Au moins douze membres de gangs armés ont été tués dans la nuit du lundi 8 au mardi 9 décembre 2025 au Bel’Air, un quartier situé dans la périphérie de Port-au-Prince. Les victimes ont été abattues lors d’intenses affrontements mettant aux prises plusieurs groupes rivaux se disputant le contrôle de cette zone stratégique.
Parmi les personnes tuées figurent les individus connus sous les pseudonymes « Dèdè » et « Vag », chefs respectifs des blocs Perpétuel et rue Tiremasse. Ils ont été éliminés, avec une dizaine de leurs soldats, à Morne Marinette par les hommes du gang « Baz Demeplè », dirigé par un certain Jamesley.

Selon des informations rapportées par Le Facteur Haïti, citant plusieurs témoins sous couvert de l’anonymat, les hostilités ont éclaté lundi soir à la suite d’un malentendu impliquant Frandy, frère de Jamesley et membre influent de la « Baz Demeplè ». Ce différend aurait dérapé en violents échanges de tirs, provoquant des pertes dans chacun des trois camps impliqués.
Les résidents du Bel’Air ont vécu une nouvelle nuit de terreur, retranchés chez eux tandis que les rafales d’armes automatiques retentissaient dans le quartier. Aucune information officielle n’a pour l’heure été communiquée par les autorités, qui peinent à reprendre le contrôle de la zone.
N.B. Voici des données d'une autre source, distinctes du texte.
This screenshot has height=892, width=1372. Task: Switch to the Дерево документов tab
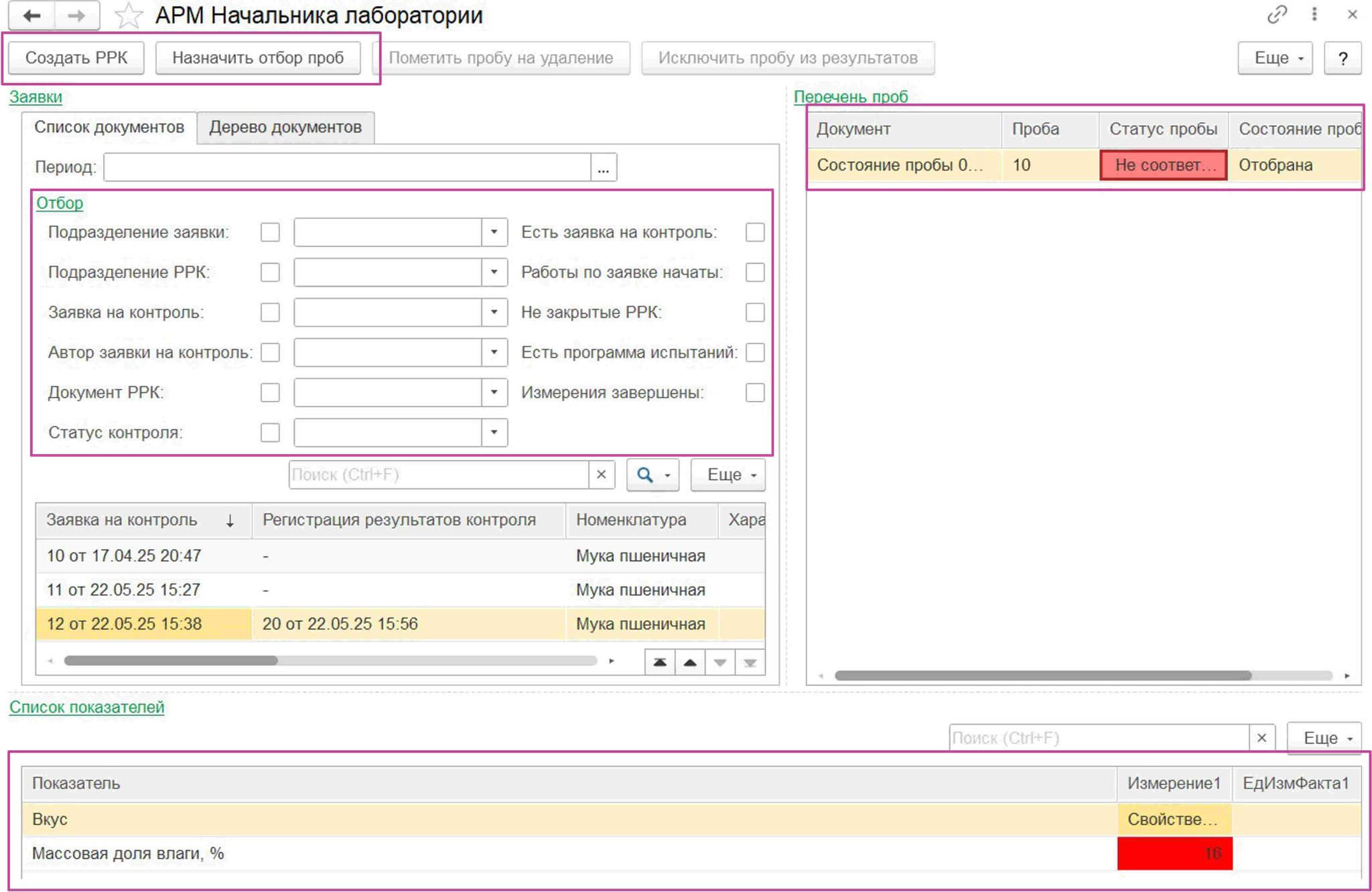[x=285, y=127]
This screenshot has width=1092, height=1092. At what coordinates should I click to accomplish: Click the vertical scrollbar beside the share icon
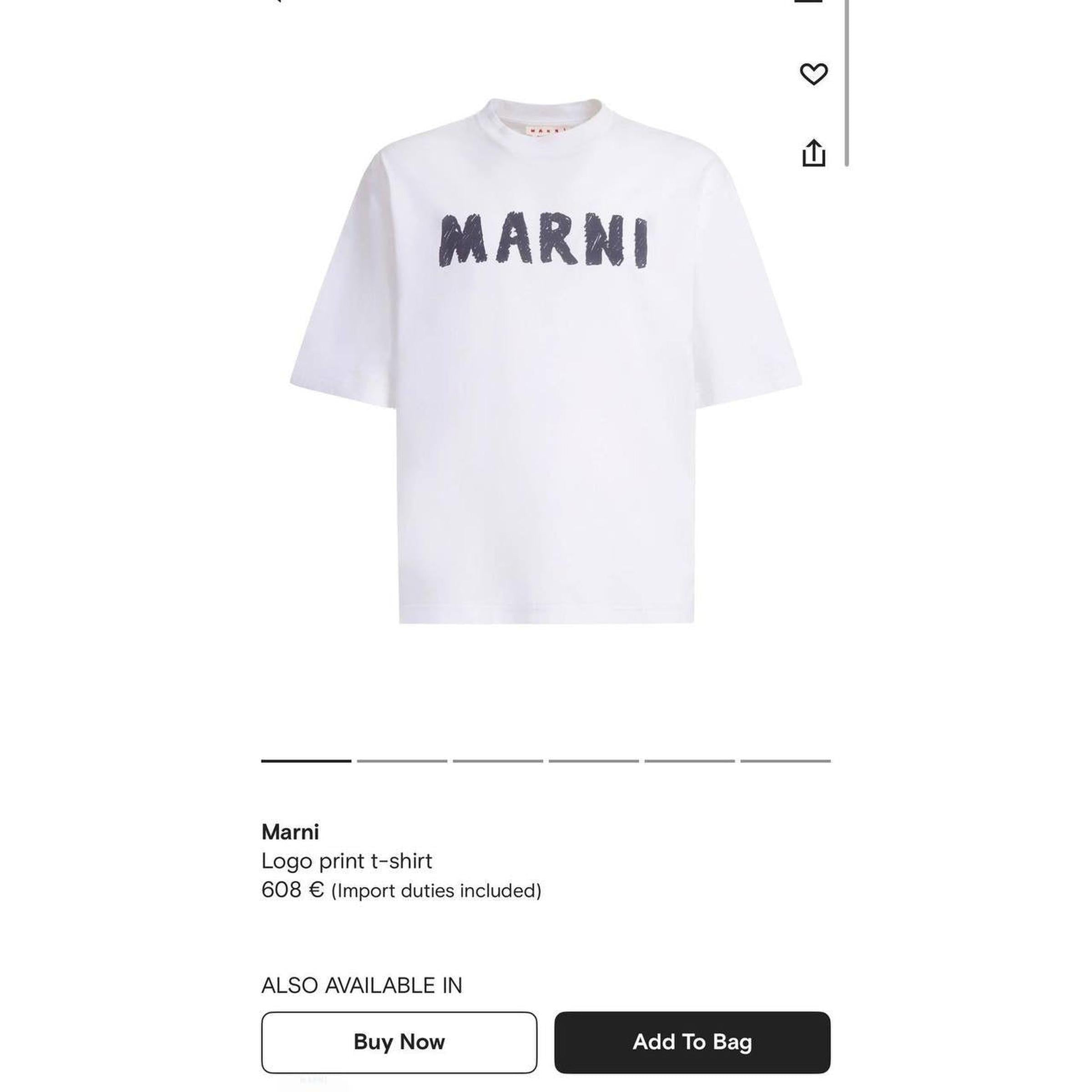click(847, 82)
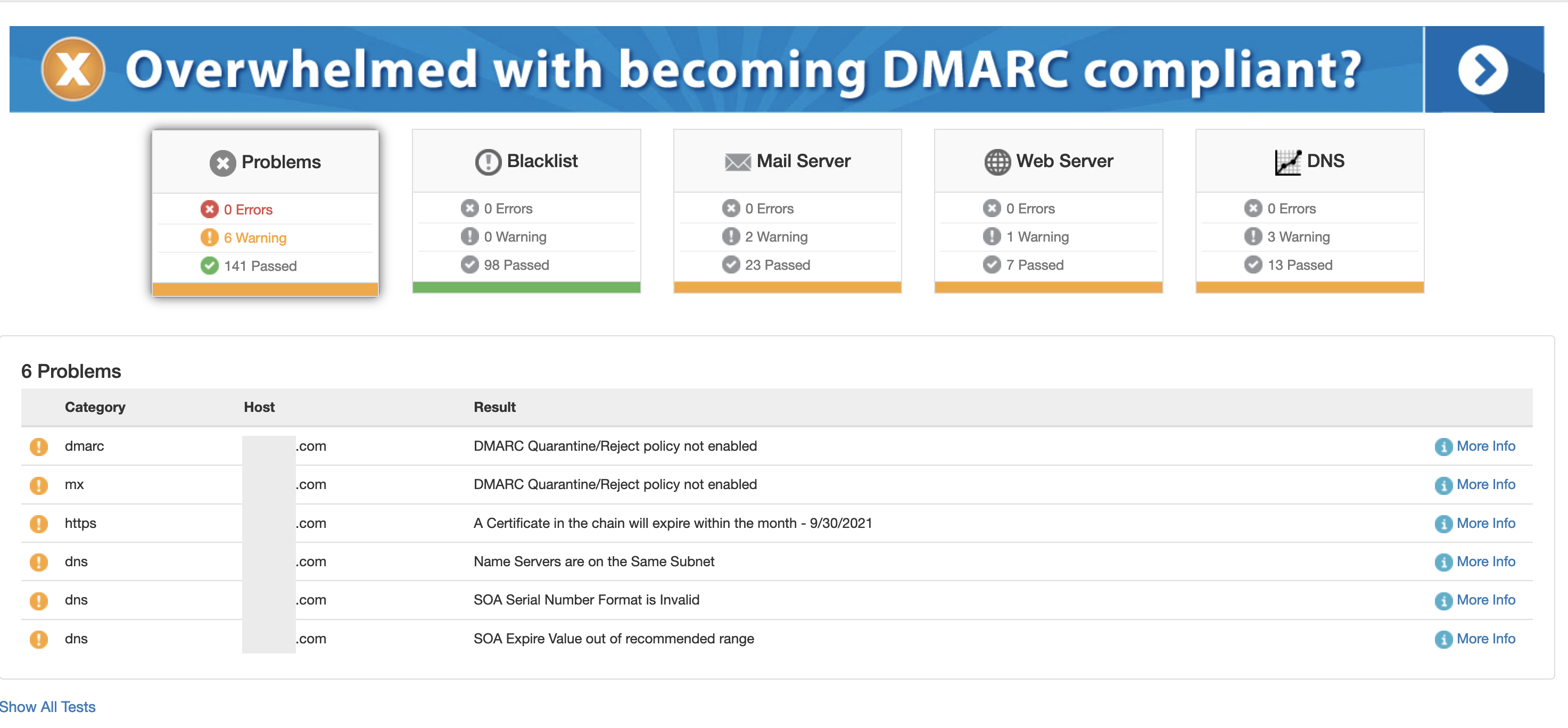This screenshot has height=728, width=1568.
Task: Click the 6 Warning entry under Problems
Action: click(255, 238)
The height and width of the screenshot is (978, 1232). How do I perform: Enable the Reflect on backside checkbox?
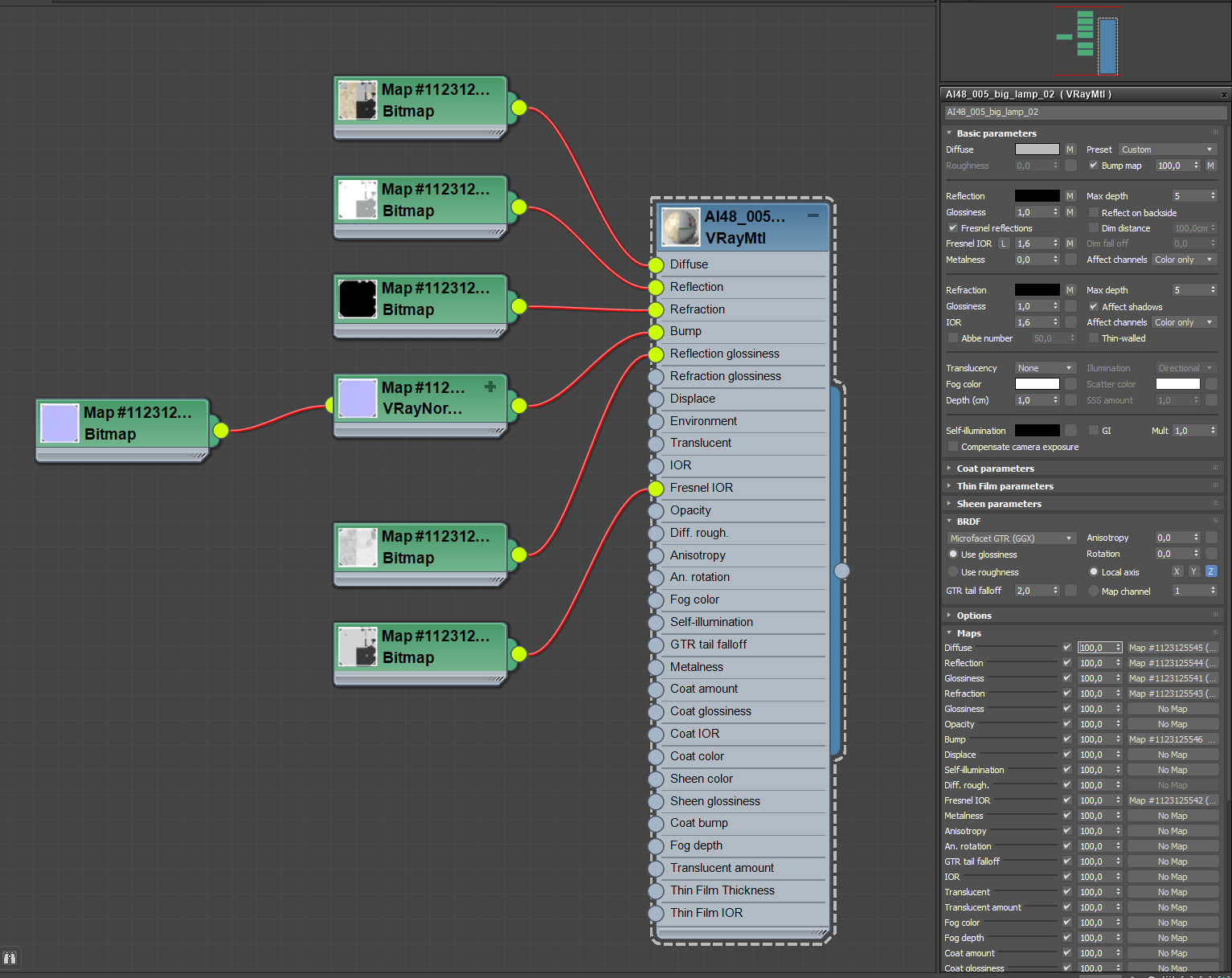[x=1093, y=213]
Cette nouvelle tuerie au Bel’Air n’est que le reflet d’une insécurité généralisée qui frappe aujourd’hui l’ensemble du pays. Des dizaines de quartiers sont pris en otage par des groupes armés, les enlèvements se multiplient, les populations fuient leurs foyers et les institutions s’affaiblissent face à la montée de la violence. Alors que les affrontements se propagent de région en région, Haïti traverse l’une des crises sécuritaires les plus graves de son histoire récente, laissant les citoyens dans l’attente d’une réponse nationale capable d’enrayer l’expansion des gangs et de ramener la stabilité sur tout le territoire.